About this exercise: Exactly as written, return every line of the data below.

(Beginning of Exercise materials)

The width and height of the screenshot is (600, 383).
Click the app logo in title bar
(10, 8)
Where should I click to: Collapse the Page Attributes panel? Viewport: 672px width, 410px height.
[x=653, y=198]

(End of Exercise materials)

Result for this task:
The width and height of the screenshot is (600, 383).
Click the app logo in title bar
(10, 8)
Where should I click to: Collapse the Page Attributes panel? Viewport: 672px width, 410px height.
[x=653, y=198]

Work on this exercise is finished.